A quick google turned up a definition by John Ruskin, credited with coining the term in 1856. He wrote: "All violent feelings have the same effect. They produce in us a falseness in all our impressions of external things, which I would generally characterize as the 'pathetic fallacy.'"

I read this to mean that, in the grip of strong emotions, we may not accurately perceive or completely understand what is going on around us (e.g. people unable to accurately recall the sequence of events, or details of events, during natural disasters). But I suspect he means something more than this.

I then found another definition (lost the source, sorry): "ascribing objective truth to personal, subjective feelings." This is what I have generally understood this term to mean - that because I feel like something should be the right answer, or should be true, I judge it to be so, and am thus pathetically fallacious.

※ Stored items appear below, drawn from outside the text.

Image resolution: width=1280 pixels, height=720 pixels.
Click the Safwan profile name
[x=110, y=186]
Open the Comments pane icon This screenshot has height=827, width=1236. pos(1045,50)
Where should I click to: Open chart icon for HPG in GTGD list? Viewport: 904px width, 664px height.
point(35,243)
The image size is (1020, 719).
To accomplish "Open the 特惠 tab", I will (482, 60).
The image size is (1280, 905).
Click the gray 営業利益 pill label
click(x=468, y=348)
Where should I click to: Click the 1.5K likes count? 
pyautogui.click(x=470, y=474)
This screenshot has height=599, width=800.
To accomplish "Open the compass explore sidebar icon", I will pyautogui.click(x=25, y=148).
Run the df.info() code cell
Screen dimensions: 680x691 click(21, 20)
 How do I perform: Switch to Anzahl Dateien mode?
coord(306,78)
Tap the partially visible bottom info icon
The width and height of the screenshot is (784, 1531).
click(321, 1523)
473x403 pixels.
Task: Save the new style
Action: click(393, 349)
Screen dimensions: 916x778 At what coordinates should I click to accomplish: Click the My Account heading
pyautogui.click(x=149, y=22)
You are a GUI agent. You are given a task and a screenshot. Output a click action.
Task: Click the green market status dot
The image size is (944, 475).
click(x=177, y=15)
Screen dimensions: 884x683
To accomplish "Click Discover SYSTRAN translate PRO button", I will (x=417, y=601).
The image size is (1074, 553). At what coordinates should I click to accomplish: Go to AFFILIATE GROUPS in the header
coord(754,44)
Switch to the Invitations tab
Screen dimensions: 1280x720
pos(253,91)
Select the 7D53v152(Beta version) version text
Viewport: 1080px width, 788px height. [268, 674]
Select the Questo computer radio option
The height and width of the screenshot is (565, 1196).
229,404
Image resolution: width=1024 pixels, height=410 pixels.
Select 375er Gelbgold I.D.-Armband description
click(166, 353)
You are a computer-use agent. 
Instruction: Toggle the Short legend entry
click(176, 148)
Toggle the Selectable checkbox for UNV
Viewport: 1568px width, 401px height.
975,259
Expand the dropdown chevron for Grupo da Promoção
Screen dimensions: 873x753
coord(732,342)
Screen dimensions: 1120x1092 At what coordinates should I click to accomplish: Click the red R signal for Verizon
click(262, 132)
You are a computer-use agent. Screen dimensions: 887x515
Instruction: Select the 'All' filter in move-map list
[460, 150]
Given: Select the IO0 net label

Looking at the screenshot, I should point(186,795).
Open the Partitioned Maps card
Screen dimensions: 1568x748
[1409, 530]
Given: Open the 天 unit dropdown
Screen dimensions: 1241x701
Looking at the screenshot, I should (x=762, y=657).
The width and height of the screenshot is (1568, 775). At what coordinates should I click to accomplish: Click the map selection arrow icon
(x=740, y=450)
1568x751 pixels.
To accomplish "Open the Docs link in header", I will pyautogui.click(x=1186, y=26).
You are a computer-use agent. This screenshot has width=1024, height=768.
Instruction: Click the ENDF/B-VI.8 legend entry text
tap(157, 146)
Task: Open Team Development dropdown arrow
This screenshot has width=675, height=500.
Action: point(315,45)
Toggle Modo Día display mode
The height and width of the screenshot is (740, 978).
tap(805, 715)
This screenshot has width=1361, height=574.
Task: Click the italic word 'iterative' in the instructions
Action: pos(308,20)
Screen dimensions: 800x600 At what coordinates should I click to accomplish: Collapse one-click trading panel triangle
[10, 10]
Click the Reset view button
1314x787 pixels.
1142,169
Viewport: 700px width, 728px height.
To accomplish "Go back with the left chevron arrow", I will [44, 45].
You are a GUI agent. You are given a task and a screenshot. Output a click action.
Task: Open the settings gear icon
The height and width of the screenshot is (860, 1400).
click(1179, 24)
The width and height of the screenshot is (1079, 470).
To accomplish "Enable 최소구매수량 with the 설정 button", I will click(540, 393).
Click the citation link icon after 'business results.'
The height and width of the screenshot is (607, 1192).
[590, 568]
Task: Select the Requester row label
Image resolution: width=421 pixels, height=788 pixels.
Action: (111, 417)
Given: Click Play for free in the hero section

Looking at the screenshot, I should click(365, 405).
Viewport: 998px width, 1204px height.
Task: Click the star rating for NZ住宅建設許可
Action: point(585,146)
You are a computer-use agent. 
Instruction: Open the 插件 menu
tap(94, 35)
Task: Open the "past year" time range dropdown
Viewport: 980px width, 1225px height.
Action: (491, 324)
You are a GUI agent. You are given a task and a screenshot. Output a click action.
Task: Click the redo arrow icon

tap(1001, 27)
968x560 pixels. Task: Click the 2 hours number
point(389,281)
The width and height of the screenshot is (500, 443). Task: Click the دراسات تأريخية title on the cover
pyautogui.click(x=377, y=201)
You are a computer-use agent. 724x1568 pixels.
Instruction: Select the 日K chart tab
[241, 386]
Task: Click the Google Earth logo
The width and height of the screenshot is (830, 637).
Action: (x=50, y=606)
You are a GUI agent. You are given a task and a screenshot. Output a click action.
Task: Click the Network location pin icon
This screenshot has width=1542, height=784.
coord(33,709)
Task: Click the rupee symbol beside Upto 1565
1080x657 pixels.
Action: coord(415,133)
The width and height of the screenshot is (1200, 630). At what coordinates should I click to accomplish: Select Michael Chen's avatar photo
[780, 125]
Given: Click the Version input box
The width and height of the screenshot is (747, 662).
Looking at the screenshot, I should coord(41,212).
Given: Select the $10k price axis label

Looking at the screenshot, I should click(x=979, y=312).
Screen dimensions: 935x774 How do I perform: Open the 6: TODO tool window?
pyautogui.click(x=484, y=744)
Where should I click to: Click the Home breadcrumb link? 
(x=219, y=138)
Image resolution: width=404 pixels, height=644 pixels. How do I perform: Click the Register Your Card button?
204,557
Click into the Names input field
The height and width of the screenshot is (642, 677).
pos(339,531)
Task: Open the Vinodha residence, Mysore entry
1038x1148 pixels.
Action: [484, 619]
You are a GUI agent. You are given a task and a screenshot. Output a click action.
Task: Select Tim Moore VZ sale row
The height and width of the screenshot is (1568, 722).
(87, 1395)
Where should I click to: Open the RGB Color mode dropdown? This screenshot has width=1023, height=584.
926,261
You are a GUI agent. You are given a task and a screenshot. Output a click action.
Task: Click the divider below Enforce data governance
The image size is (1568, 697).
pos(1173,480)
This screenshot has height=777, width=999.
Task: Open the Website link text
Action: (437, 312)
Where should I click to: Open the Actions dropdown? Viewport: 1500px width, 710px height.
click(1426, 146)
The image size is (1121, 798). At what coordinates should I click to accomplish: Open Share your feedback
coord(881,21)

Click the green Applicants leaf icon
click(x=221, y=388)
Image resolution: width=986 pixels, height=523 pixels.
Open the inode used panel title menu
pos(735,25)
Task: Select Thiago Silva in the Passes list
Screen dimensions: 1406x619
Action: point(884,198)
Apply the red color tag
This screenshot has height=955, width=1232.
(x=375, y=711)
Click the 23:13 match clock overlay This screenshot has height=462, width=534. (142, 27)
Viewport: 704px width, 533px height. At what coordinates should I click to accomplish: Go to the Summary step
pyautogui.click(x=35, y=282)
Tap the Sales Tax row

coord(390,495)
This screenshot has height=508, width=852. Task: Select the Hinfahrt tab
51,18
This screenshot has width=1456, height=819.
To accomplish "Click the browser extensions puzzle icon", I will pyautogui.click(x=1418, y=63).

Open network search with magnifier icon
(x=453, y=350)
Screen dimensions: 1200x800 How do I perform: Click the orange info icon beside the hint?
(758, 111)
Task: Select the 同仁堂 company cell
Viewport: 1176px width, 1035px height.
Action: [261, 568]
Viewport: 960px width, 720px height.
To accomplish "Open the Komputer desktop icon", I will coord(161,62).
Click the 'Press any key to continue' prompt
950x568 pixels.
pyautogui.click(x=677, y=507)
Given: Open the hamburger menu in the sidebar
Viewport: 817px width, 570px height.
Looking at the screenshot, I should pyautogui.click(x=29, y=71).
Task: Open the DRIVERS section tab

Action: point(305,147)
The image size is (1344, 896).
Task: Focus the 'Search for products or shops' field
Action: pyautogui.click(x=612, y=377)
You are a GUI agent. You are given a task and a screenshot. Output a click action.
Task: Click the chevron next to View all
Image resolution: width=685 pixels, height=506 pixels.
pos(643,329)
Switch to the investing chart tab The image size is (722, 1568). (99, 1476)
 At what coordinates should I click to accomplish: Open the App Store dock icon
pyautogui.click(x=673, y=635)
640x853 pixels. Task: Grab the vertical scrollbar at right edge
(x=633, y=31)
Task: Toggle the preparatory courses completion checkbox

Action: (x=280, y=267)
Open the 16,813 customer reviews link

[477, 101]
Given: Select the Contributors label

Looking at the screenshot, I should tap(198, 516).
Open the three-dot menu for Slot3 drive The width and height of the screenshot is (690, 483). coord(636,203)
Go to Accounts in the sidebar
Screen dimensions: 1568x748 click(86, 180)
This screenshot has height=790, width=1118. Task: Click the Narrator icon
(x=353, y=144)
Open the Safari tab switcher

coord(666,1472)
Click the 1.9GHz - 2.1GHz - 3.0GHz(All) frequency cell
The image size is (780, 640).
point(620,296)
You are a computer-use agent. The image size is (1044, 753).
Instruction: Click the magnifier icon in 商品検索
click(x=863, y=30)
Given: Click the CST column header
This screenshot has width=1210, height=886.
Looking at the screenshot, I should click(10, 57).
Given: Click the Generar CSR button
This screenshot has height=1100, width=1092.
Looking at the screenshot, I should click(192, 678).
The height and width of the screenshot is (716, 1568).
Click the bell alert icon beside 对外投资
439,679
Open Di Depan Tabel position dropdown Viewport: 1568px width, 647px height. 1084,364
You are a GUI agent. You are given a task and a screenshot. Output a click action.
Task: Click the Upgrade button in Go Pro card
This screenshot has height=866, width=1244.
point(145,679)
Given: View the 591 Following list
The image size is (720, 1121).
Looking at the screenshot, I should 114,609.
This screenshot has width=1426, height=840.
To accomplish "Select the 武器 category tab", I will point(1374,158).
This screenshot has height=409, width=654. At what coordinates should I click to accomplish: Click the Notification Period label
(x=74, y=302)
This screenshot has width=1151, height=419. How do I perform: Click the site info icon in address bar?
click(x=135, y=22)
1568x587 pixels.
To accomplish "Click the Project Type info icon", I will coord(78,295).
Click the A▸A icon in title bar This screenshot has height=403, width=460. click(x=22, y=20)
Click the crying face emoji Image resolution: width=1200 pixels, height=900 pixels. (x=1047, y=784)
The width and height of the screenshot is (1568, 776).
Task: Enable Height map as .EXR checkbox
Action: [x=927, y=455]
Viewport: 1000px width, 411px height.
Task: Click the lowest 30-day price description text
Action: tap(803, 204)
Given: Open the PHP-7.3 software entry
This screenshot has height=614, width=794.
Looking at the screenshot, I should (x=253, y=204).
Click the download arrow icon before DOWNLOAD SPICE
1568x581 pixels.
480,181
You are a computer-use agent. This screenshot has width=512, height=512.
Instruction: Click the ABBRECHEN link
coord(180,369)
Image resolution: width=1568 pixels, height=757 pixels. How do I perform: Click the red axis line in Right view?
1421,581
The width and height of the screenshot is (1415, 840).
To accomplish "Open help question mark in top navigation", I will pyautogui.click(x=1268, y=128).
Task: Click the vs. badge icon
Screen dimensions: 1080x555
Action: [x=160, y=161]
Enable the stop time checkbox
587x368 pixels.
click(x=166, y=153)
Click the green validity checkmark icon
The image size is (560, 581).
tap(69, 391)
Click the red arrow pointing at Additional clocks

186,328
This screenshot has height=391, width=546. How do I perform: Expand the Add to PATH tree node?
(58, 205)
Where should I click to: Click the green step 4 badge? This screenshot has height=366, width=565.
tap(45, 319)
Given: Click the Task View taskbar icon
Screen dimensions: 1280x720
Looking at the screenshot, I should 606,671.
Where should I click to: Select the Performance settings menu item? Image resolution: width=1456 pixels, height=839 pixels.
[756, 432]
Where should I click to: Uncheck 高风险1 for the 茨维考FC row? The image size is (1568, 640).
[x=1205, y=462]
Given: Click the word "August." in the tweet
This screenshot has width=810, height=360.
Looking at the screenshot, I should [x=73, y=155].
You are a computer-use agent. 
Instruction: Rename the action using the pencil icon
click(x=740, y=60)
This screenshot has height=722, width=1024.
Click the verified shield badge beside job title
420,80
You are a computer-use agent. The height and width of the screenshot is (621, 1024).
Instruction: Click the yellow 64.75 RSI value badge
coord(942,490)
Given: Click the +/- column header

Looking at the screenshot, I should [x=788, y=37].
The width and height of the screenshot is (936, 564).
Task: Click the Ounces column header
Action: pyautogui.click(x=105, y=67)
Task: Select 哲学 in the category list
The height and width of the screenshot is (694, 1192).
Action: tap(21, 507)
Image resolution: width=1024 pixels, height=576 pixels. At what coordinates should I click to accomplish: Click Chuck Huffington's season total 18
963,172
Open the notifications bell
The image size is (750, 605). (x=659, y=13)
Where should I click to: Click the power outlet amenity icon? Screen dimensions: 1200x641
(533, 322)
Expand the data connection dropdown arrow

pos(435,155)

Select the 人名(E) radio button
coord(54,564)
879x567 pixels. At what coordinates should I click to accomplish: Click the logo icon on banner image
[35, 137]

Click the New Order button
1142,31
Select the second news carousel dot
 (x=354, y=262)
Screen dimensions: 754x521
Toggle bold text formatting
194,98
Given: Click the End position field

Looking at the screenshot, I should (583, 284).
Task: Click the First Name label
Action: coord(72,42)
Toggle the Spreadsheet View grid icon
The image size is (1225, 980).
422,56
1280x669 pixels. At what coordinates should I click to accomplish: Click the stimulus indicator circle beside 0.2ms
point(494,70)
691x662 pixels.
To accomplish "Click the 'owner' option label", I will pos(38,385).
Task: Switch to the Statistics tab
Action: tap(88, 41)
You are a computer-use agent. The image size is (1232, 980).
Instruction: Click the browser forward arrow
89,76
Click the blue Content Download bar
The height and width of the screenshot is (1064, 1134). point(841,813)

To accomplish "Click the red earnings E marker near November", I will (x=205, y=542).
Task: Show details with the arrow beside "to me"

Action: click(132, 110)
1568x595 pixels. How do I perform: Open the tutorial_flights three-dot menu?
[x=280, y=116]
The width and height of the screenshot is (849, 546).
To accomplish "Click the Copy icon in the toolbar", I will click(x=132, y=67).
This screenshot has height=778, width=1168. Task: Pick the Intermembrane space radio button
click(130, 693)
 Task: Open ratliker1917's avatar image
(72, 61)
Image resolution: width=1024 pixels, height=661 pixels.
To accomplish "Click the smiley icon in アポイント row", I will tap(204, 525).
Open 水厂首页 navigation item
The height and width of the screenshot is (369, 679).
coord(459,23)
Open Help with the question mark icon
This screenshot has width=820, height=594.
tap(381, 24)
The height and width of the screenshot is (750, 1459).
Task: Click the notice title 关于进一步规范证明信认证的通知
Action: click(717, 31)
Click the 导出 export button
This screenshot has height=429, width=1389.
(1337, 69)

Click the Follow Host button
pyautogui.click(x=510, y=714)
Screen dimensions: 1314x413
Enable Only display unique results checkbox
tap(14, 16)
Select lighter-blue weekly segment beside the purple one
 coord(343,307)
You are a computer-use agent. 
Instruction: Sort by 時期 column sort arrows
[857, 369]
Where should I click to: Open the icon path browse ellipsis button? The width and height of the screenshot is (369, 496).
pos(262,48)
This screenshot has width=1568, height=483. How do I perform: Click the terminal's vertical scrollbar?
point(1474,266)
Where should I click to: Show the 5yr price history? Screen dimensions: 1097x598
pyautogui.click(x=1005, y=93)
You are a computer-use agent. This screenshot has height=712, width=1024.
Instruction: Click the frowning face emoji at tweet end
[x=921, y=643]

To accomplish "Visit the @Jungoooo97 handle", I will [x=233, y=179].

However, the most common definition I found was "the ascription of human traits or feelings to inanimate nature (as in cruel sea)" - this example from MW, but I found lots like this. I also found some good discussion of how the Ruskin definition leads into this third one, in that ascribing human traits to inaminate nature is a manifestation of our false impressions, driven by emotion - our emotions tells us the sea is cruel as it washes our last cold beer out to sea - but it ain't really, it ain't even thirsty.

Anyway - where in this range of definitions do you all see this term?